(Rows from a screen grounding dataset)

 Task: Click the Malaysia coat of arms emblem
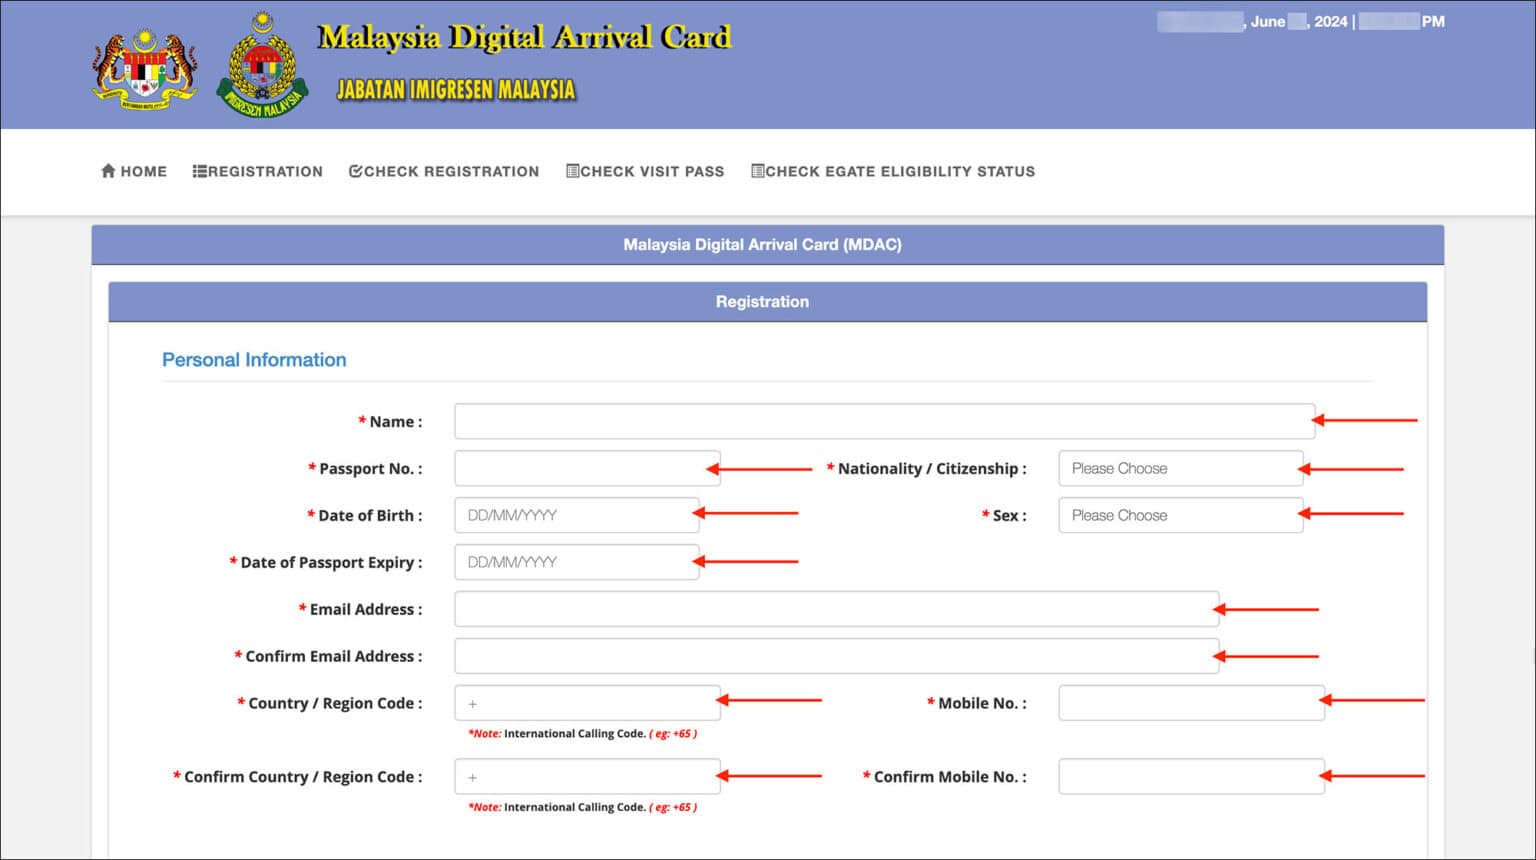pos(145,63)
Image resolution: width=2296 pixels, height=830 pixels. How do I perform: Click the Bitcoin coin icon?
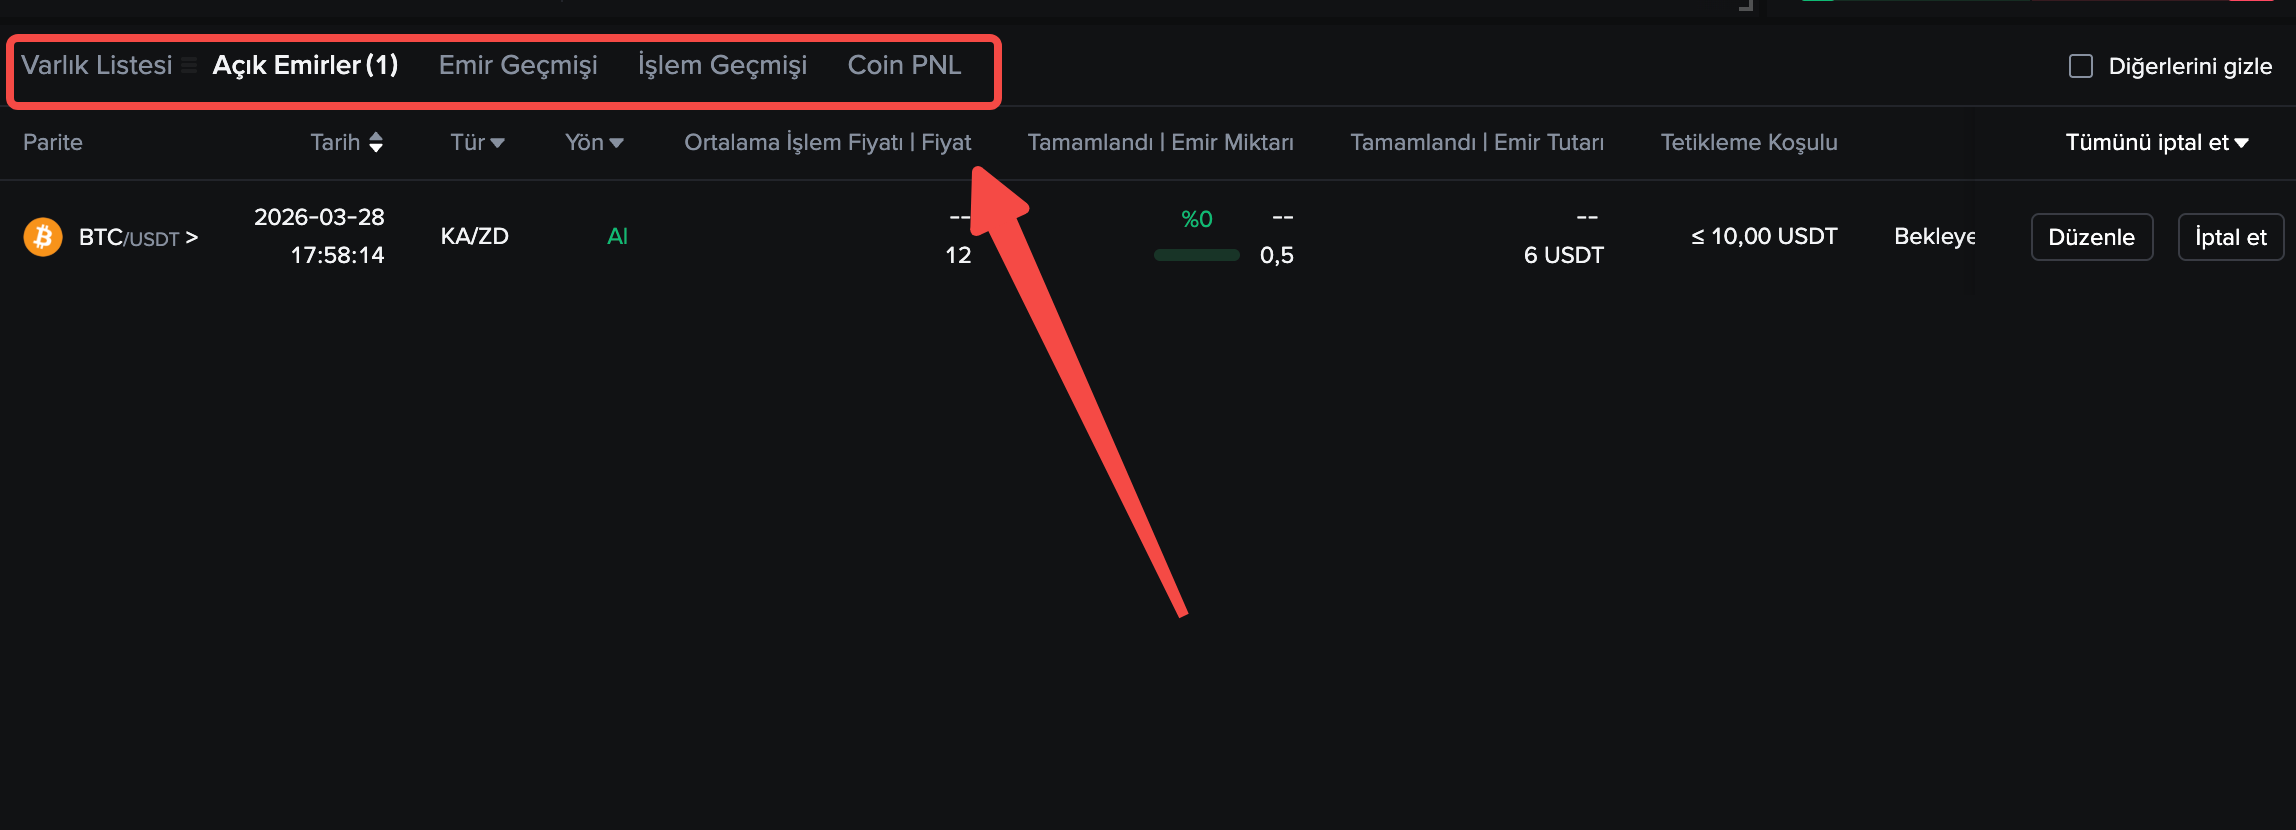click(x=43, y=237)
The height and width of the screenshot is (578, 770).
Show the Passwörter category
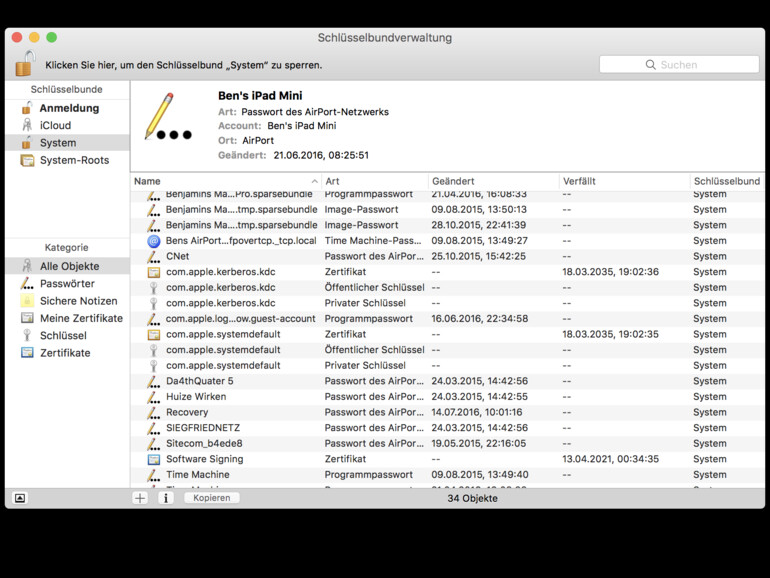coord(66,284)
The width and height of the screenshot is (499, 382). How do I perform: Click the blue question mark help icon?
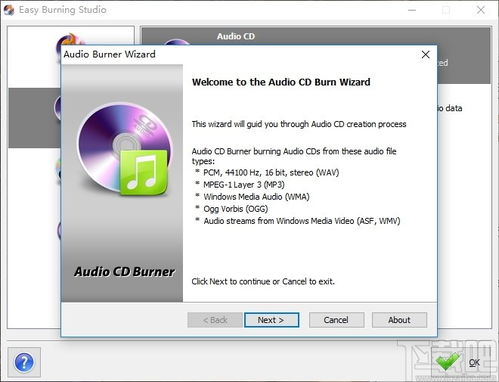pyautogui.click(x=24, y=362)
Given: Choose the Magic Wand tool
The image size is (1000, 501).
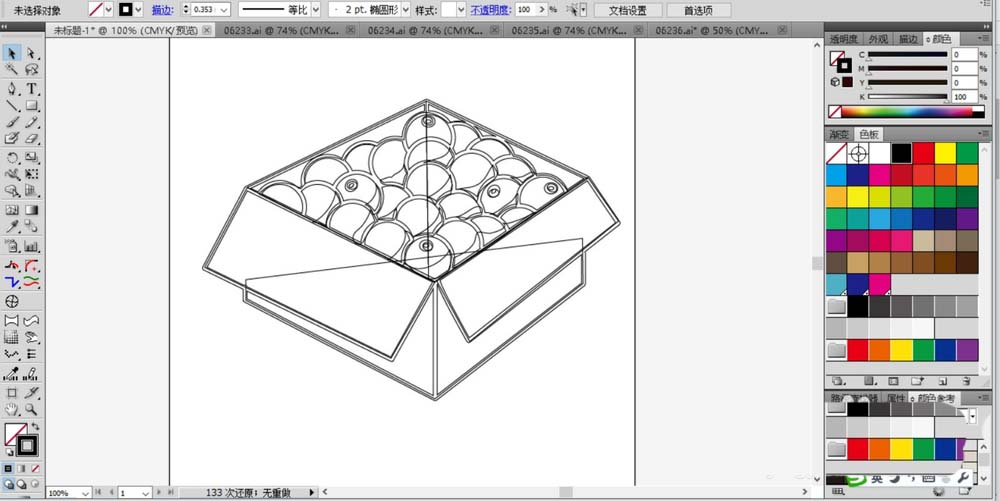Looking at the screenshot, I should pyautogui.click(x=12, y=71).
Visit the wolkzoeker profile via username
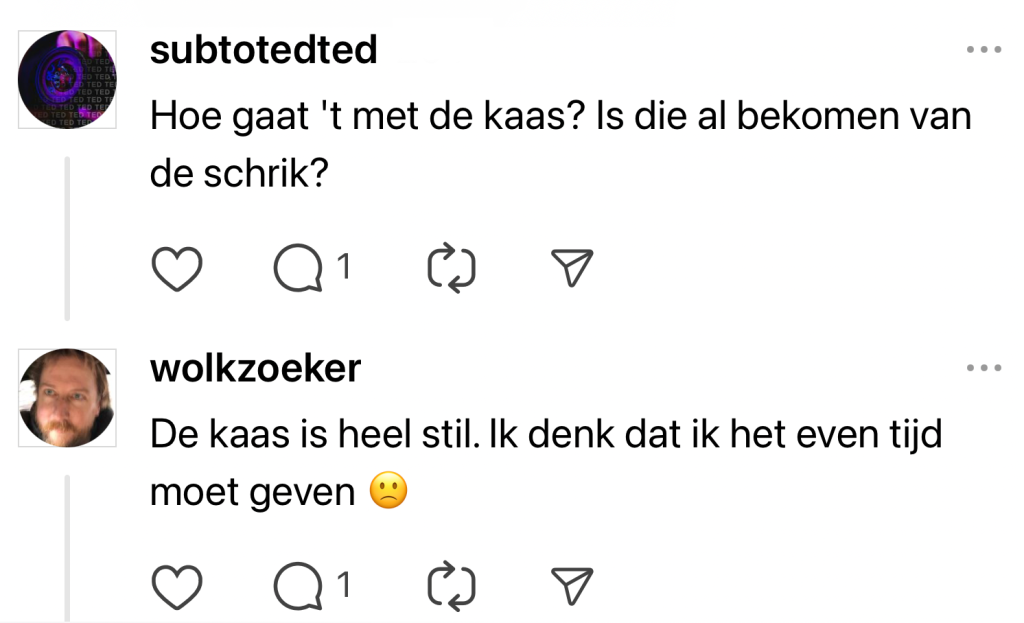 click(255, 368)
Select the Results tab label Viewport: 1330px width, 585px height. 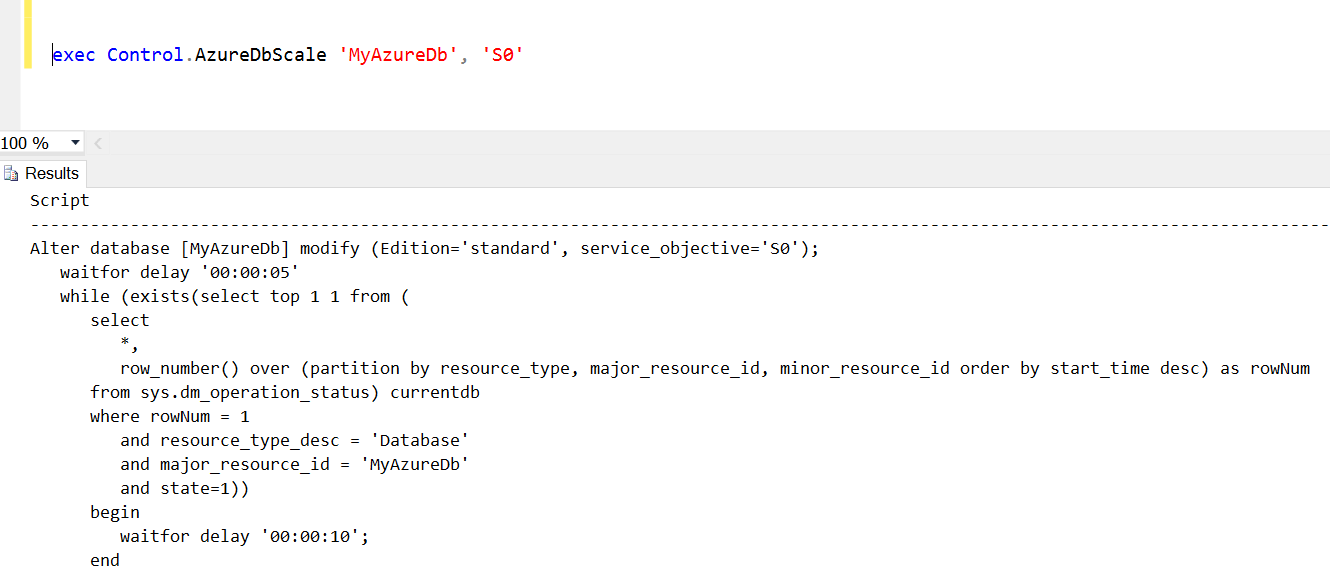[52, 174]
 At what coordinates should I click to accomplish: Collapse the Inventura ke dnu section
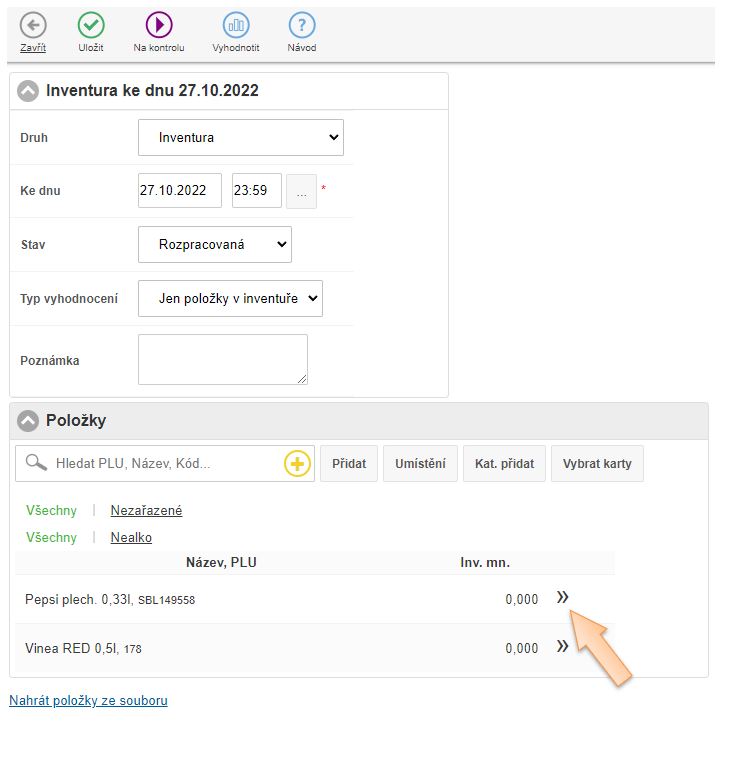click(x=28, y=91)
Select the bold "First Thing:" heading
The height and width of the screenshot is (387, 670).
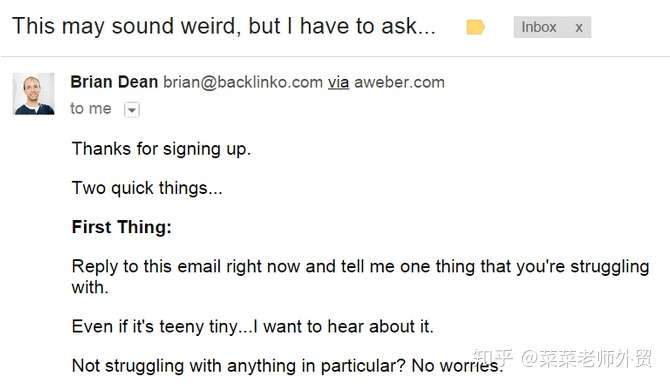point(121,227)
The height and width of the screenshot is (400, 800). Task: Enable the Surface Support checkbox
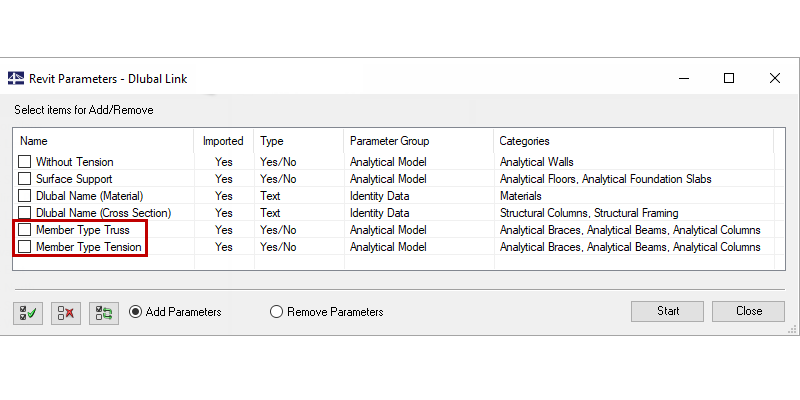click(25, 179)
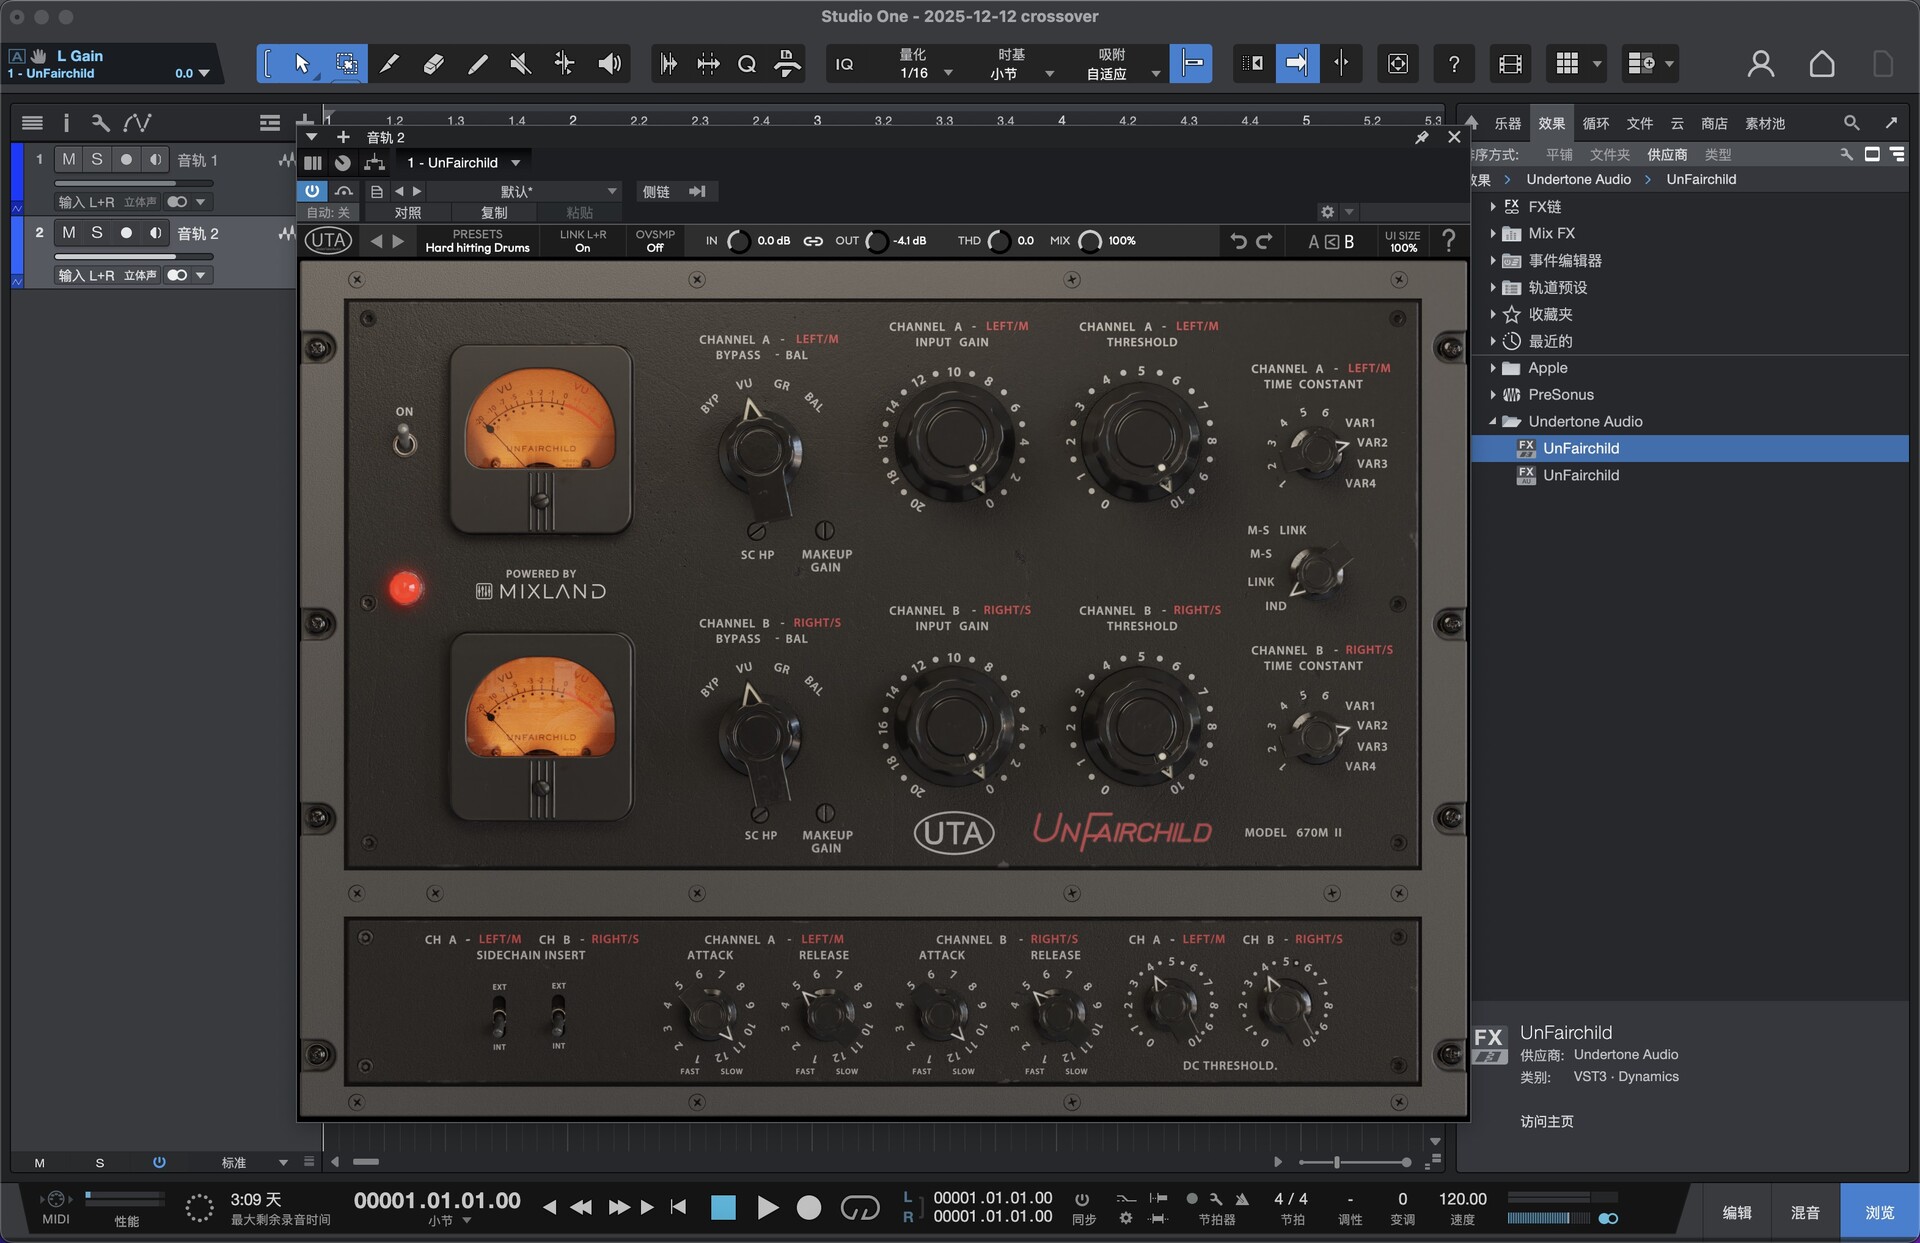Click the 访问主页 link for UnFairchild
Viewport: 1920px width, 1243px height.
1545,1121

▸ Instructions for the task: Express the data above, from the line containing "At what coordinates" through the end of the data inclusive, as a JSON list of strings with one string per line and no blank lines. Leave the pictures out.

▸ Solution to this problem:
[
  " At what coordinates should I click to accomplish: Collapse the Inventura ke dnu section",
  "click(x=28, y=91)",
  "Select the bold \"First Thing:\" heading",
  "The height and width of the screenshot is (387, 670).",
  "point(121,227)",
  "The height and width of the screenshot is (400, 800). Task: Enable the Surface Support checkbox",
  "click(25, 179)",
  "Click the 访问主页 link for UnFairchild",
  "Viewport: 1920px width, 1243px height.",
  "1545,1121"
]